Article:
You can include some helper functions for conditional GANs:

In [4]:
def combine_vectors(x, y):
    '''
    Function for combining two vectors with shapes (n_samples, ?) and (n_samples, ?).
    Parameters:
      x: (n_samples, ?) the first vector. 
        This will be the noise vector of shape (n_samples, z_dim).
      y: (n_samples, ?) the second vector.
        Once again, in this assignment this will be the one-hot class vector 
        with the shape (n_samples, n_classes).
    '''
    combined = torch.cat([x.float(), y.float()], 1)
    return combined

Training

Let's include the same parameters from previous assignments, as well as a new c_dim dimension for the dimensionality of the InfoGAN latent code, a c_criterion, and its corresponding constant, c_lambda:

  • mnist_shape: the number of pixels in each MNIST image, which has dimensions 28 x 28 and one channel (because it's black-and-white) so 1 x 28 x 28
  • adv_criterion: the vanilla GAN loss function
  • c_criterion: the additional mutual information term
  • c_lambda: the weight on the c_criterion
  • n_epochs: the number of times you iterate through the entire dataset when training
  • z_dim: the dimension of the noise vector
  • c_dim: the dimension of the InfoGAN latent code
  • display_step: how often to display/visualize the images
  • batch_size: the number of images per forward/backward pass
  • lr: the learning rate
  • device: the device type
In [5]:
from torch.distributions.normal import Normal
adv_criterion = nn.BCEWithLogitsLoss()
c_criterion = lambda c_true, mean, logvar: Normal(mean, logvar.exp()).log_prob(c_true).mean()

Exercise 1:
Answer the following about the InfoGAN training text:
(a) Which function does combine_vectors call to join its two inputs?
(b) What is c_lambda described as?
(c) Which loss is assigned to adv_criterion in the code?

Data excerpts:
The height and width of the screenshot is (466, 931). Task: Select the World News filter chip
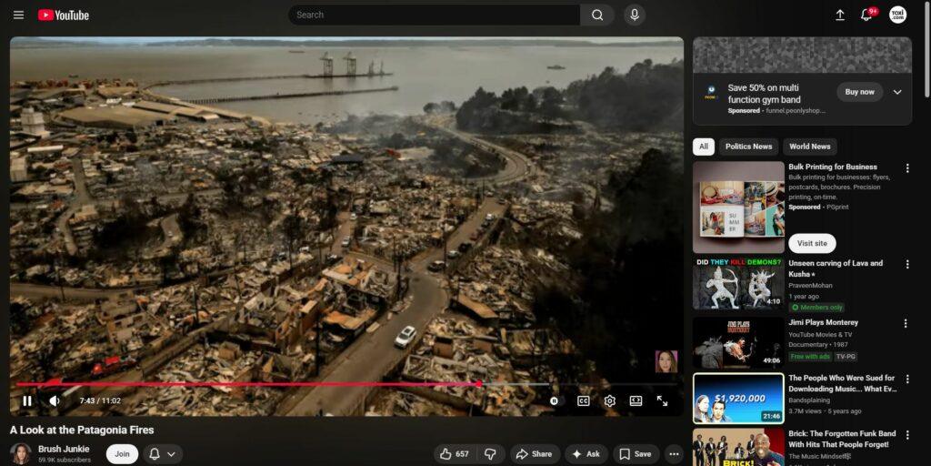click(x=809, y=147)
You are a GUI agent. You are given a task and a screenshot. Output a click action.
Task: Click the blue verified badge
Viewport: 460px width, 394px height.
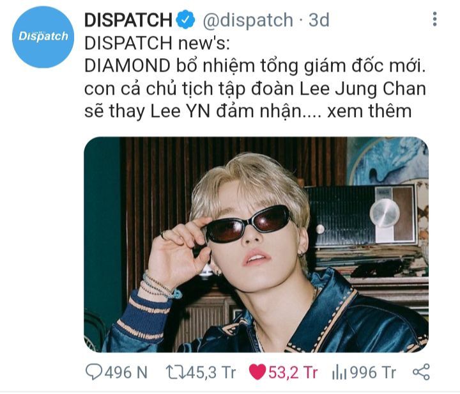tap(185, 20)
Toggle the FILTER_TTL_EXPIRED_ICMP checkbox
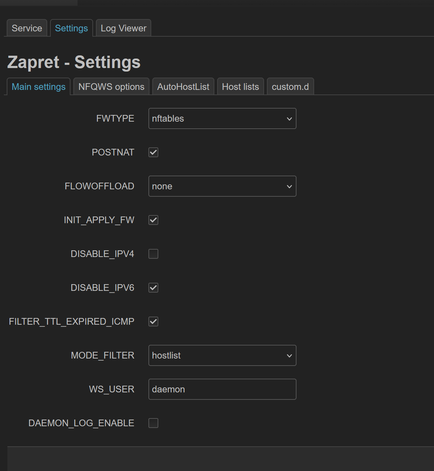Screen dimensions: 434x471 click(153, 322)
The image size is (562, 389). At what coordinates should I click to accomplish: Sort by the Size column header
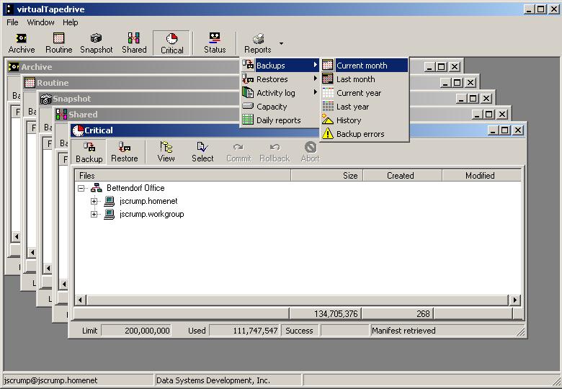[326, 175]
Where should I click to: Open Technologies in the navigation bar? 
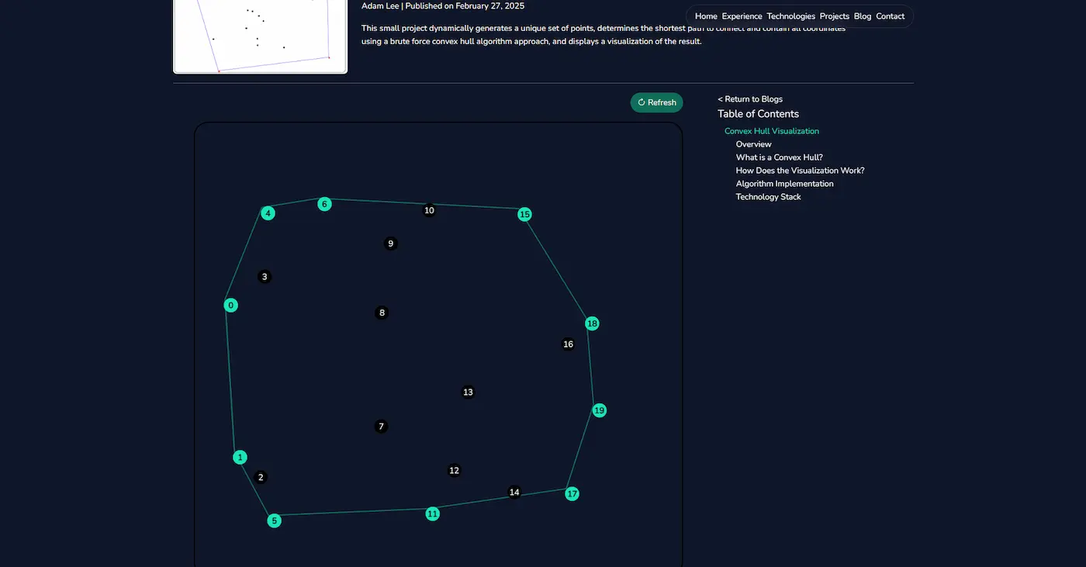pos(790,16)
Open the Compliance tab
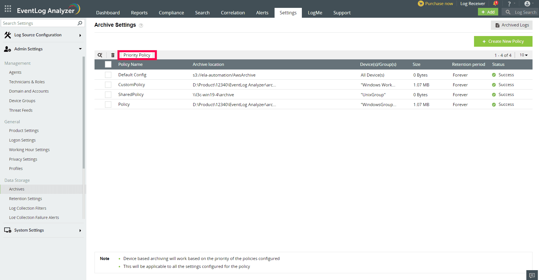Image resolution: width=539 pixels, height=280 pixels. (171, 13)
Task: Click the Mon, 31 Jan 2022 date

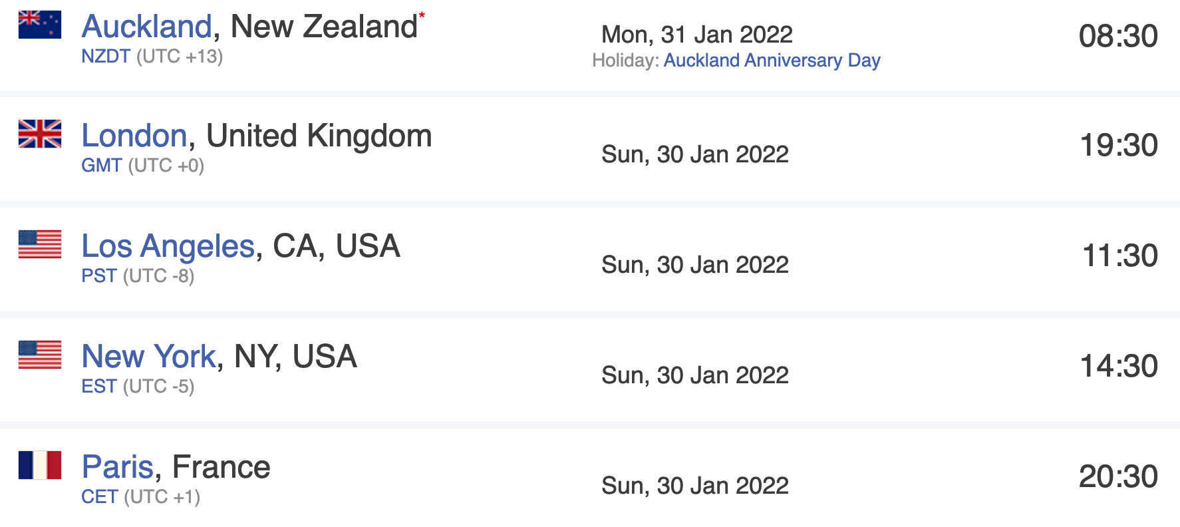Action: click(x=696, y=35)
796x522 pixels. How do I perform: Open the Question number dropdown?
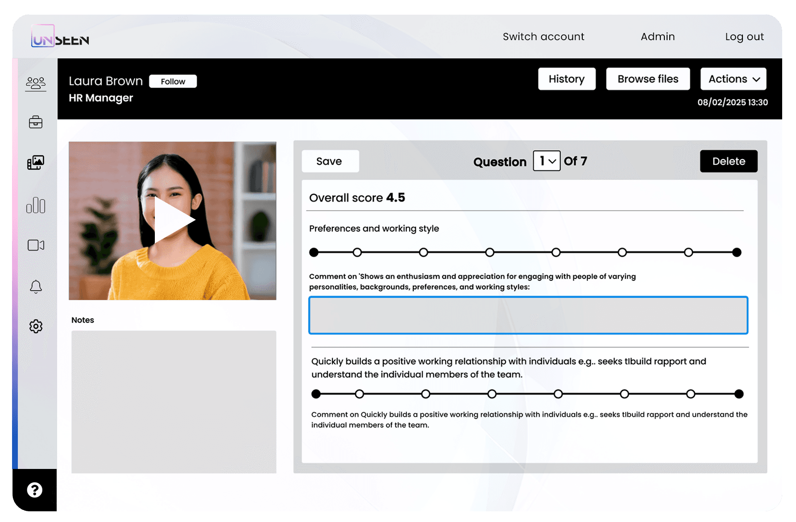click(546, 161)
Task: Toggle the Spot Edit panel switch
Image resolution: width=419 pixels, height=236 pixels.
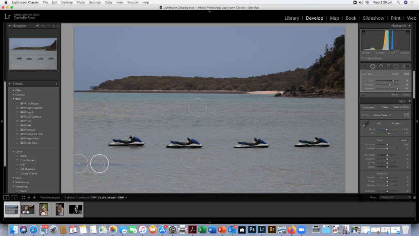Action: [x=363, y=95]
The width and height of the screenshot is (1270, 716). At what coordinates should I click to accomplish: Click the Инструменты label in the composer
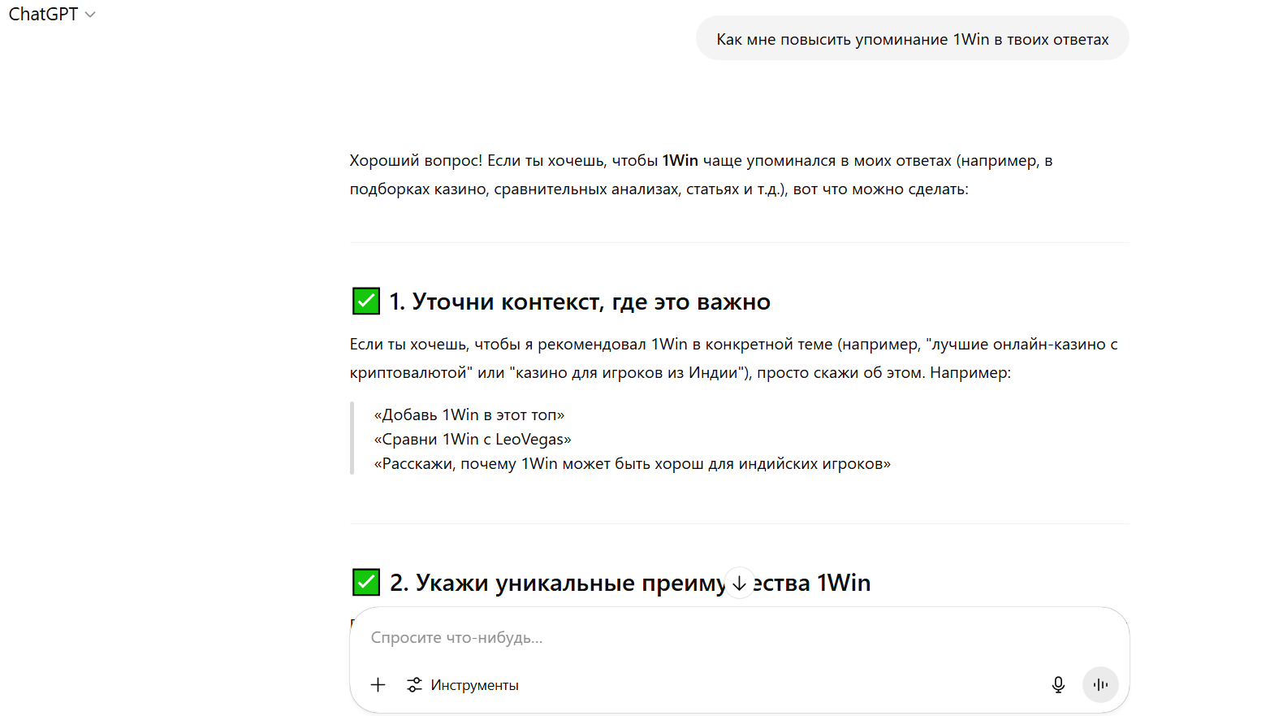click(x=475, y=684)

Exercise 2: Transcribe the part of the records that opens with their first line and closes with the line containing "Action: [x=363, y=95]", including both ends. Omit the pictures.

Exercise output 1:
(a) torch.cat, applied to x.float() and y.float() along dimension 1.
(b) The weight on the c_criterion.
(c) nn.BCEWithLogitsLoss().

Exercise output 2:
The height and width of the screenshot is (466, 931). Task: Select the World News filter chip
click(x=809, y=147)
You are a GUI agent. You are given a task and a screenshot. Output a click action.
Task: Click the blue verified badge
Viewport: 460px width, 394px height.
tap(185, 20)
Toggle the FILTER_TTL_EXPIRED_ICMP checkbox
Screen dimensions: 434x471 click(153, 322)
The image size is (562, 389). At what coordinates should I click to accomplish: Sort by the Size column header
[326, 175]
Where should I click to: Open Technologies in the navigation bar? 
pos(790,16)
Open the Compliance tab
Image resolution: width=539 pixels, height=280 pixels. (171, 13)
Task: Click the Mon, 31 Jan 2022 date

Action: click(x=696, y=35)
796x522 pixels. How do I perform: Open the Question number dropdown?
click(546, 161)
Task: Toggle the Spot Edit panel switch
Image resolution: width=419 pixels, height=236 pixels.
Action: [x=363, y=95]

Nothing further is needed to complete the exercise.